Scientists have recently shown that some drugs can actually improve cognitive function, which may have implications for our understanding of disorders like Alzheimer’s disease.
The study, led by Jose A. Esteban, Shira Knafo and Cesar Venero, is the result of collaboration between researchers from The Centro de Biologia Molecular Severo Ochoa and UNED ( Spain), the Brain Mind Institute (EPFL, Switzerland) and the Department of Neuroscience and Pharmacology (Faculty of Health Sciences, Denmark).
The human brain contains trillions of neuronal connections, called synapses, whose pattern of activity controls all our cognitive functions. These synaptic connections are dynamic and constantly changing in their strength and properties.
This process, known as synaptic plasticity, has been proposed as the cellular basis for learning and memory. Indeed, alterations in synaptic plasticity mechanisms are thought to be responsible for multiple cognitive deficits, such as autism, Alzheimer’s disease and several forms of mental retardation.
The study by Knafo et al. provides new information on the molecular mechanisms of synaptic plasticity, and how this process may be manipulated to improve cognitive performance.
They find that synapses can be made more plastic by using a small protein fragment (peptide) derived from a neuronal protein involved in cell-to-cell communication. This peptide (called FGL) initiates a cascade of events inside the neuron that results in the facilitation of synaptic plasticity.
Specifically, the authors found that FGL triggers the insertion of new neurotransmitter receptors into synapses in a region of the brain called the hippocampus, which is known to be involved in multiple forms of learning and memory.

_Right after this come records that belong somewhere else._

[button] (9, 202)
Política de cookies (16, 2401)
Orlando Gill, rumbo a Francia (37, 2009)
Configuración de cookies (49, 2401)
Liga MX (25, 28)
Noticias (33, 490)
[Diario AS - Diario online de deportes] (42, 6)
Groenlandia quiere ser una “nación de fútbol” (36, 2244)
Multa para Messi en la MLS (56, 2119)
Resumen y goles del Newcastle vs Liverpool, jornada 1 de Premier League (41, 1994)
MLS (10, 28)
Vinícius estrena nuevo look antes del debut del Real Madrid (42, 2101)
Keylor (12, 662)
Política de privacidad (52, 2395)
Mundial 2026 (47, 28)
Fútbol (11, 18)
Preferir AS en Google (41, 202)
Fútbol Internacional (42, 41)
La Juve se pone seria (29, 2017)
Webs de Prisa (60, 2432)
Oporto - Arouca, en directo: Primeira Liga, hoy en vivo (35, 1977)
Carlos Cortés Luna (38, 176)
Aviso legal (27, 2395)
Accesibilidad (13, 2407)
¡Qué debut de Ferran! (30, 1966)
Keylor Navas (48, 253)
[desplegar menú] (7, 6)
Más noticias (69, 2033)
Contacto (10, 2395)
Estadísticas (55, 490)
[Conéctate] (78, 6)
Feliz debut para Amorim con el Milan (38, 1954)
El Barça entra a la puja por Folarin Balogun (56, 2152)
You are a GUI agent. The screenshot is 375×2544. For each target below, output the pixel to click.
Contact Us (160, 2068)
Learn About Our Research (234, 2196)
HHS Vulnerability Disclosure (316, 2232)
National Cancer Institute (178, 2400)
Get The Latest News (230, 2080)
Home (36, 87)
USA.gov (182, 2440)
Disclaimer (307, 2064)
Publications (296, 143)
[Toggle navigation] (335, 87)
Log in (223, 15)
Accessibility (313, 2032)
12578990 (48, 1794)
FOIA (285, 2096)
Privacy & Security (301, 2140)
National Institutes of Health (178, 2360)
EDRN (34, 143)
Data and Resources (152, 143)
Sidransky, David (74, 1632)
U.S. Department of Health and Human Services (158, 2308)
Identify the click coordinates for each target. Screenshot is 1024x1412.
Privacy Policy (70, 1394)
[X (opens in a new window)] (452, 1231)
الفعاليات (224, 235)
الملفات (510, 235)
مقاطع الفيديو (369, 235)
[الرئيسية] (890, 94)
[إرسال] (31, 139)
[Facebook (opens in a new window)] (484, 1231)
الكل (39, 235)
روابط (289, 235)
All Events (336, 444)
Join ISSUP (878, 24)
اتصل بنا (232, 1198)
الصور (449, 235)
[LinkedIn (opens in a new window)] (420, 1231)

Importantly, when this peptide was administered to rats, their ability to learn and retain spatial information was enhanced.
“We have known for three decades that synaptic connections are not fixed from birth, but they respond to neuronal activity modifying their strength. Thus, outside stimuli will lead to the potentiation of some synapses and the weakening of others. It is precisely this code of ups and downs what allows the brain to store information and form memories during learning,” Esteban said.
Within this framework, these new findings demonstrate that synaptic plasticity mechanisms can be manipulated pharmacologically in adult animals, with the aim of enhancing cognitive ability.
“These are basic studies on the molecular and cellular processes that control our cognitive function. Nevertheless, they shed light into potential therapeutic avenues for mental disorders where these mechanisms go awry,” Knafo said.